SINGAPORE (THE STRAITS TIMES) – Singapore will embark on human clinical trials next week on 23 healthy individuals for a potential treatment of Covid-19.

The phase one trial, developed by Singapore-based biotechnology company Tychan, will be conducted by the SingHealth Investigational Medicine Unit and take about six weeks.

It is meant to determine the safety and effectiveness of TY027, a monoclonal antibody or immune system protein that specifically targets Sars-CoV-2, the virus that causes Covid-19, said Tychan in a statement yesterday.

TY027 is being explored for the treatment of Covid-19 patients by slowing the progression of the disease and speeding up recovery, as well as potentially providing temporary protection against infection, the company said.

If phase one is successful, Tychan will seek approval for the antibody to be administered to a larger population of volunteer patients in subsequent trials.

The treatment is aimed at Covid-19 patients for now. Whether it could be used for other applications, such as for healthcare workers or even overseas travellers, would depend on the results of the trial.
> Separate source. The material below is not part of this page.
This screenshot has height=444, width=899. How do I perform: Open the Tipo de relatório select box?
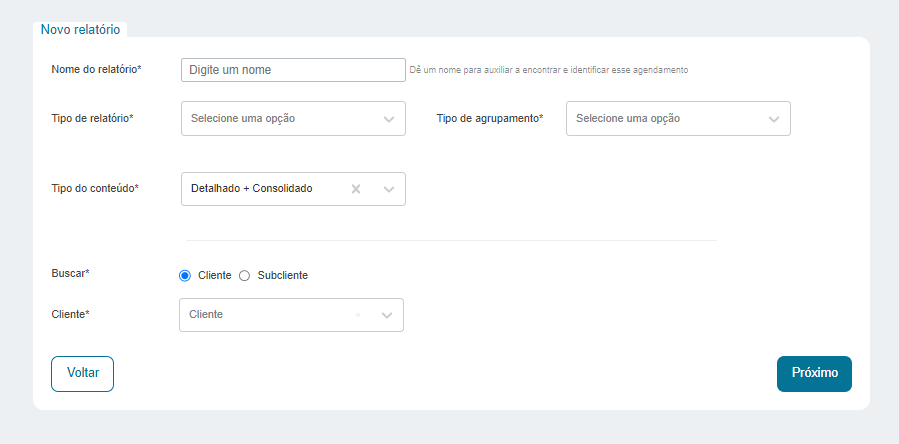(x=294, y=119)
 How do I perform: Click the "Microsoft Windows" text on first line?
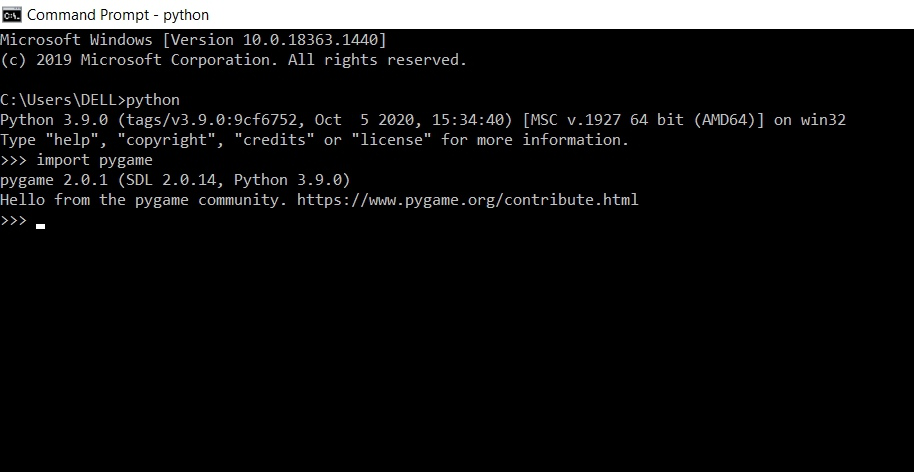coord(77,40)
Professor Ooi Eng Eong of Duke-NUS Medical School, who is one of the founders of Tychan, said that besides using the drug as a treatment for Covid-19, it could potentially be used to prevent infections.

“If the drug is indeed safe enough, we could, for instance, give (it) to healthcare workers who are treating Covid-19 patients so they don’t get the infections themselves.
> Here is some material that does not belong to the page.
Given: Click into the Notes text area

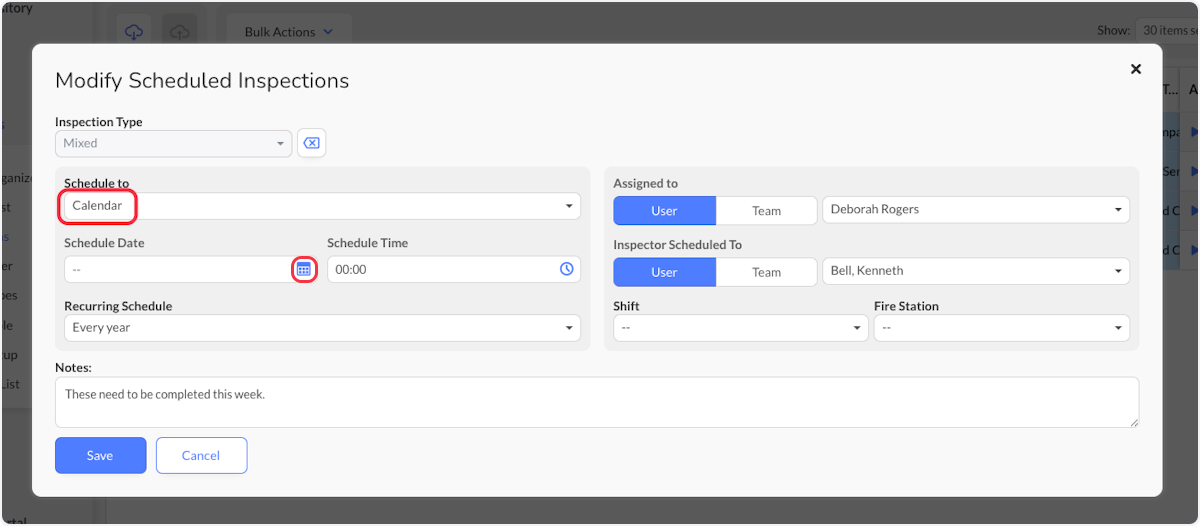Looking at the screenshot, I should 597,402.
“And, as well as other scenarios like, for instance, if one travels to places with a lot of Covid-19 cases, this could be used to prevent infections when they are away from Singapore,” he said.
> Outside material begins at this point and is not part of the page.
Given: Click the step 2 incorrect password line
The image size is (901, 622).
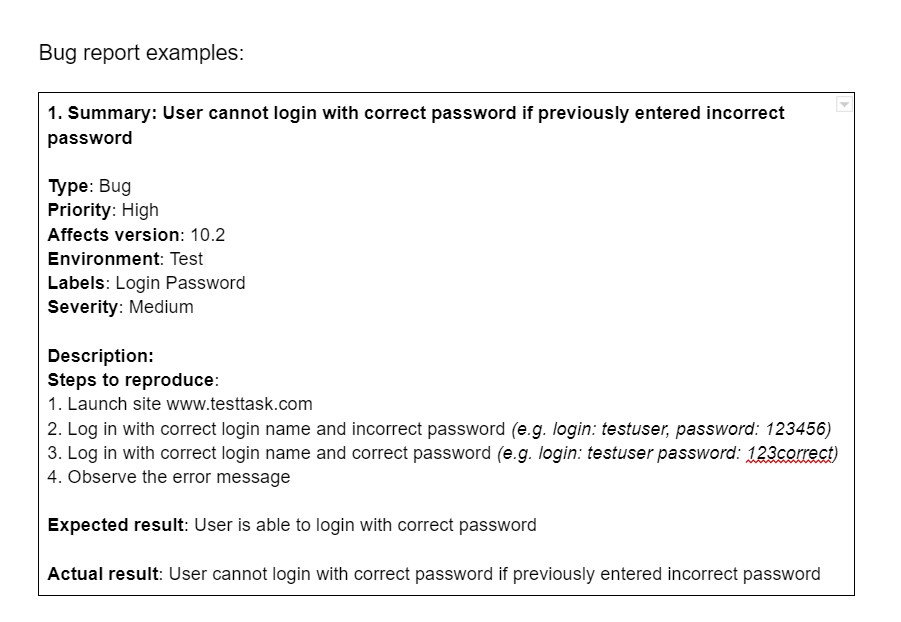Looking at the screenshot, I should coord(286,429).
TY027 was developed together with the Ministry of Defence, Ministry of Health, the Economic Development Board, and other government agencies.

Monoclonal antibodies are immune system proteins that are created in the laboratory, and can be specially designed and engineered to target Sars-CoV-2.

The advantage is that these can be developed over several months and be produced in large batches. A single injection may last for a few weeks.

Tychan said it has received approval from the Health Sciences Authority to start dosing healthy volunteers next week.

Presently, there is no proven treatment or vaccine for Covid-19. One approach involves harvesting antibodies from Covid-19 patients to treat others with the disease, which has been shown to work in other serious virus infections.